Mohamed Raissi, the brother of Lotfi Raissi, an Algerian-born pilot falsely accused of involvement in the September 11 terror attacks, has won an action for damages in the high court against the Metropolitan Police for wrongly arresting and holding him on suspicion of terrorist acts.

But Sonia Raissi, the wife of the pilot – who was the first person accused of participating in the attacks on the World Trade Centre and the Pentagon in 2001 – had a similar claim rejected yesterday.

The size of Mohamed Raissi’s payout has yet to be determined, but he and his sister-in-law were each claiming £150,000. The Met was given permission to appeal against the judgment.

Mr Justice McCombe ruled that the police had no reasonable grounds for suspicion that Mohamed Raissi was involved in terrorist activities, just because he was close to his brother and lived near him and they had access to each other’s houses in London.

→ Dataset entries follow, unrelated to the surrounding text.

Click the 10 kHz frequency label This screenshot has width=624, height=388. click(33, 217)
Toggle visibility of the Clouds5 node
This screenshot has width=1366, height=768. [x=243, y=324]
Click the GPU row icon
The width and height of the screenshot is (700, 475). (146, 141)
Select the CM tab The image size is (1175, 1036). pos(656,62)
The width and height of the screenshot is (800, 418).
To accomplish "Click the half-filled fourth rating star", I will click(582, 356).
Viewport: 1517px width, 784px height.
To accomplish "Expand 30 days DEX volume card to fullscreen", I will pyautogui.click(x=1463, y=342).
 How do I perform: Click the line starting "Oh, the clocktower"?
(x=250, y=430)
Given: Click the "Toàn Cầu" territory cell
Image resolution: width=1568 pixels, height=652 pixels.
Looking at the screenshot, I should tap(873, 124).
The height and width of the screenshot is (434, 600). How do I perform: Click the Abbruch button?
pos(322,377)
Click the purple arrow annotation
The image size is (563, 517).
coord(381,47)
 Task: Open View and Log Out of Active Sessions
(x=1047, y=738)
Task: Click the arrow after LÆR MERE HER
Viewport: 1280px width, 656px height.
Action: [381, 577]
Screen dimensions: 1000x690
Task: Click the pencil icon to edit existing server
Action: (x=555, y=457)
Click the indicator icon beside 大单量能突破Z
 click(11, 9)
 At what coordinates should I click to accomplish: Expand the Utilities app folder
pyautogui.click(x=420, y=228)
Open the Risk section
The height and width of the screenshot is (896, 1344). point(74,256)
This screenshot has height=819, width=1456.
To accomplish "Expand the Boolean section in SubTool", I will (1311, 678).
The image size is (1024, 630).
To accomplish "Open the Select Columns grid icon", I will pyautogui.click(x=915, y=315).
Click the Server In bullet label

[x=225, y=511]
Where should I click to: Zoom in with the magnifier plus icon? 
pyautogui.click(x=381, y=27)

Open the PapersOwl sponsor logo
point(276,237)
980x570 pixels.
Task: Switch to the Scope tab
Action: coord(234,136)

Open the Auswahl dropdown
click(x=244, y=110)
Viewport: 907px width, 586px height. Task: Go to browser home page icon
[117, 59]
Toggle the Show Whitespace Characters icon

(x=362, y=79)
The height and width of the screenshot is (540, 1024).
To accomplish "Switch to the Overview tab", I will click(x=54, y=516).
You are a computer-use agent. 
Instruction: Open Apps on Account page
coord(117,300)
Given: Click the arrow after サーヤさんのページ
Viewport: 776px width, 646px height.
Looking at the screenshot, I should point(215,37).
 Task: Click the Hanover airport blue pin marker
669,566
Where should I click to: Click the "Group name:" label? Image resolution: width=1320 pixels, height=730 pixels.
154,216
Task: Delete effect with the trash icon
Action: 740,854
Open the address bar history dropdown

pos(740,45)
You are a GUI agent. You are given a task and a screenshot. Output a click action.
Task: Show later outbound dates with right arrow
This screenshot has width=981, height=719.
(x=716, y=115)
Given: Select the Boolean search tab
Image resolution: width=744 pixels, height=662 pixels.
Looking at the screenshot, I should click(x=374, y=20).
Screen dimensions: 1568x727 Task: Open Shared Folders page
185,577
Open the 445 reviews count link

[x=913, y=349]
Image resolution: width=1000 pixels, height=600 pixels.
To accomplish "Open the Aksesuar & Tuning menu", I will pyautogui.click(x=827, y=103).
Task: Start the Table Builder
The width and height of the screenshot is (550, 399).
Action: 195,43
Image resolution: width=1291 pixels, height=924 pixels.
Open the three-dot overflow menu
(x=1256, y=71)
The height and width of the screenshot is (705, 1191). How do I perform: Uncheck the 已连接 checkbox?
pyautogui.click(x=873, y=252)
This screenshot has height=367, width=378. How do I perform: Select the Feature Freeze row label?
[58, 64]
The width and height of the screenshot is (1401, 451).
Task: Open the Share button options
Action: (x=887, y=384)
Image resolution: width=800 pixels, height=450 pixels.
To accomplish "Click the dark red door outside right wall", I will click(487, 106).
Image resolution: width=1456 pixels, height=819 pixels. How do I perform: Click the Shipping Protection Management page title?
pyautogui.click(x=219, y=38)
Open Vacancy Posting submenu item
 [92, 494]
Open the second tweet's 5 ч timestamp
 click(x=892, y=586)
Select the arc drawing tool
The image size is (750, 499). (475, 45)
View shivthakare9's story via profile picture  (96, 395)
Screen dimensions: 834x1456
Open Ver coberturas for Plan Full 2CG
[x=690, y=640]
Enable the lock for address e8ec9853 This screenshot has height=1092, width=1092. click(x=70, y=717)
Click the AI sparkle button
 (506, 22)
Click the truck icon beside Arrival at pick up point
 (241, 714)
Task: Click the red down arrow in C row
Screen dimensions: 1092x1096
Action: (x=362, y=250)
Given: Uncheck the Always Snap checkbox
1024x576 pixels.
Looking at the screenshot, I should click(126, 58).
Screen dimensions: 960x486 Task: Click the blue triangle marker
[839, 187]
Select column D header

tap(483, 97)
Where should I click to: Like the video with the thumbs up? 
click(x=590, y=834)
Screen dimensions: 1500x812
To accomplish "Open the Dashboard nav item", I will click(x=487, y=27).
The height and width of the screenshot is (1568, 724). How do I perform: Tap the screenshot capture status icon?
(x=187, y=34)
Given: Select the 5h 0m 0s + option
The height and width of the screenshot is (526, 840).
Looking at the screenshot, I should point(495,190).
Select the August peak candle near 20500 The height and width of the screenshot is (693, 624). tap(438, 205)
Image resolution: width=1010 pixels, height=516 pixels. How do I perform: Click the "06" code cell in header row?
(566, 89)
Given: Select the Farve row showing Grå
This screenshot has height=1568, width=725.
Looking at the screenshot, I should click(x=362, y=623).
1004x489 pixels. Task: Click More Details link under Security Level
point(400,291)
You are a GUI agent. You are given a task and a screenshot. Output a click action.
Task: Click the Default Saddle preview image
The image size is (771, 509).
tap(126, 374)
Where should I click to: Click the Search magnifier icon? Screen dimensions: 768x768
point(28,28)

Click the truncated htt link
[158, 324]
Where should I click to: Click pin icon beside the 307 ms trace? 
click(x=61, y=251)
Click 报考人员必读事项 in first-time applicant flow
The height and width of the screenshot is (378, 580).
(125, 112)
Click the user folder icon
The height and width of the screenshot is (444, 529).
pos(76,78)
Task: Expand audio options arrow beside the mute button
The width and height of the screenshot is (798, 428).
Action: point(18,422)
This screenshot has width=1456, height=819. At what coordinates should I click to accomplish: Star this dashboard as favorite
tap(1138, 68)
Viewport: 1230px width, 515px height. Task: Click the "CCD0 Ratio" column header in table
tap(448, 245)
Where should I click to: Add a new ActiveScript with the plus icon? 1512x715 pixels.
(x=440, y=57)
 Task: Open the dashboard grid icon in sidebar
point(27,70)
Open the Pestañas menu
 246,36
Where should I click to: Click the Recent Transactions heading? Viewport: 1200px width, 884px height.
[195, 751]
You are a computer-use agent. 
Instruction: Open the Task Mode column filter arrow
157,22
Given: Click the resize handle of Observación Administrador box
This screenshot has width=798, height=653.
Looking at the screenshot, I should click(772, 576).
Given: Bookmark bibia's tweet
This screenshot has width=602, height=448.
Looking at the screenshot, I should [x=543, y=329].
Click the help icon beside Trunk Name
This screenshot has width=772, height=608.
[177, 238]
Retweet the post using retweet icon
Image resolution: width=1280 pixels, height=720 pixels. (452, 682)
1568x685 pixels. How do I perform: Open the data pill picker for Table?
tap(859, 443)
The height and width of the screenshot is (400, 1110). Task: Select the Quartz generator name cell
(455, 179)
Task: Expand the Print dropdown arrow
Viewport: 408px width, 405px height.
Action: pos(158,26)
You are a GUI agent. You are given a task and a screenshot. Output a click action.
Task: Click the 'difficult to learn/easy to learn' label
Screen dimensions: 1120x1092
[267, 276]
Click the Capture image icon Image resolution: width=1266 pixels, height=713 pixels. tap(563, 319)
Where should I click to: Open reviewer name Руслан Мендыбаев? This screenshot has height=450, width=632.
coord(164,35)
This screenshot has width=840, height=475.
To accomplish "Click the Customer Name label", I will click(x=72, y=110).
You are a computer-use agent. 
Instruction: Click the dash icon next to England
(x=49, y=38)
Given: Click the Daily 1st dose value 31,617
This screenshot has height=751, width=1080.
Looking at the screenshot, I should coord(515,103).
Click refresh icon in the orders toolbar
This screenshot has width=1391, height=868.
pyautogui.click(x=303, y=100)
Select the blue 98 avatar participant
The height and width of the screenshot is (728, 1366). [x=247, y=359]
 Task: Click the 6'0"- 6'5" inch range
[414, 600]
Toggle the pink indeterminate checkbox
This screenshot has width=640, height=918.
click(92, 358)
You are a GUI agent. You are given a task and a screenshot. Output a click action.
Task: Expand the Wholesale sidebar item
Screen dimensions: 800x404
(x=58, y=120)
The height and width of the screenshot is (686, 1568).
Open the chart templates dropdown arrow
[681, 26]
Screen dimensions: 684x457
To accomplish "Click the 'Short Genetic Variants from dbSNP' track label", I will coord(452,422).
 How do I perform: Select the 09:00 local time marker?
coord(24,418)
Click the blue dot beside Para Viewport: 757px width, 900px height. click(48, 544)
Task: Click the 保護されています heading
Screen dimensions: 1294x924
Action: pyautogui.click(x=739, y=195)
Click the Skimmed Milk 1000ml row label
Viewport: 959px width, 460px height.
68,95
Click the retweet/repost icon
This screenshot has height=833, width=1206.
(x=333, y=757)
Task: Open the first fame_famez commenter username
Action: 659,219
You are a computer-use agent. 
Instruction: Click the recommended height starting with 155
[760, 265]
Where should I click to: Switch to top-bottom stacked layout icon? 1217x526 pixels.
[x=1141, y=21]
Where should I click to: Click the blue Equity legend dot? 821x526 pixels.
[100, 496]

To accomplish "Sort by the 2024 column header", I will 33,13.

But his sister-in-law’s case was different, and the factors the arresting officer had in mind “amply justified” the arrest at the time.

Both Mrs Raissi, 31, of Chiswick, west London, and her brother-in-law, of Heston, Hounslow, Middlesex, said their arrests by anti-terrorist police officers on September 21 2001 were unlawful and that they were falsely imprisoned.

Lotfi Raissi was arrested following an extradition request from the US. He was eventually released in February 2002 and a judge ruled that there was “no evidence” to suggest he was connected to 9/11 or any form of terrorism.

The French-born Mrs Raissi, who was working at Heathrow as a customer service agent at the time of her arrest, was released without charge after five days.

Mohamed Raissi, now 35, was detained for around 42 hours and also released without charge after being arrested at his home in Hounslow.

The judge said : “Mrs Sonia Raissi was not merely the wife of a prime suspect.

“She had been with him in a foreign country at a time when he might well have been thought to have been engaged, at the same time and at the same location, in the very training which was being undergone by one of the known perpetrators of the atrocities.

“It must have been reasonable to suspect that, if Lotfi was possibly involved, she too might be complicit in the offences.”

Mohamed Raissi had been due to start work as a cleaning supervisor at Heathrow airport on the morning he was arrested, but the offer was withdrawn.

Lotfi Raissi, now 33, who spent nearly five months in jail following the false allegations, has an appeal pending against a ruling earlier this year that the home secretary was entitled to exclude him from a Home Office ex-gratia compensation scheme for victims of miscarriages of justice.